# NYC DOE Accessibility Dataset
## This website details the school accessibility data:
## https://www.schools.nyc.gov/school-life/space-and-facilities/building-accessibility
#### The information comes from the sheets 'Current Accessible School List' and 'RAW Data'.
The datasets have 1727 schools and 2320 schools, respectively as of Oct 18th. The "Current Accessible School List" appears to be updated every week and has more accurate/timely data than the "RAW Data" sheet. The 'RAW Data' sheet appears to contain the full list of schools that have been assessed historically, regardless of whether they have closed.
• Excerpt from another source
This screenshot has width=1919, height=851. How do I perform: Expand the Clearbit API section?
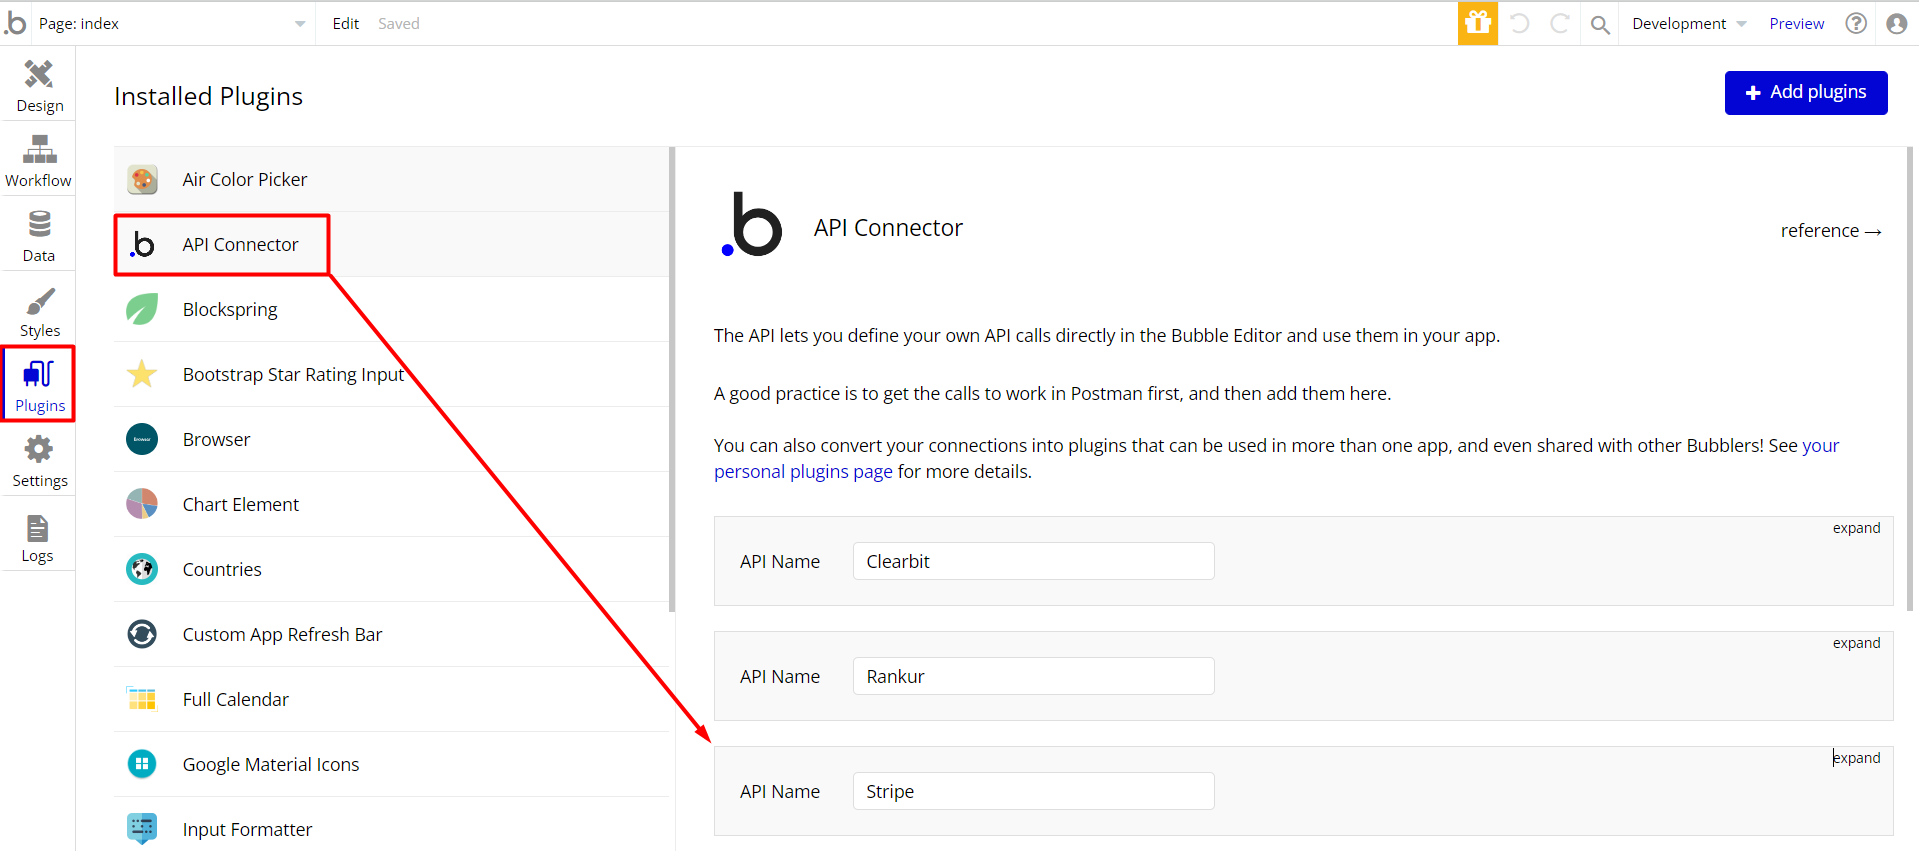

In the final dataset, "accessibility_match_status" can have the following values: Complete (Current), "Complete (Raw Backup)", and "No Match". Complete (Current) indicates that the value is coming from the "Current Accessible School List" sheet (the more timely, weekly updated sheet). Complete (Raw Backup) indicates that the value is coming from the "RAW Data" (the less timely sheet) because the value corresponding couldn't be found in the "Current Accessible School List" dataset. No Match indicates that no match was found in either dataset. (This is all relative to the location dataset merged on 'Location Code' AND 'Building Code'.)




In [10]:
!pip3 install pandas openpyxl

The history saving thread hit an unexpected error (OperationalError('attempt to write a readonly database')).History will not be written to the database.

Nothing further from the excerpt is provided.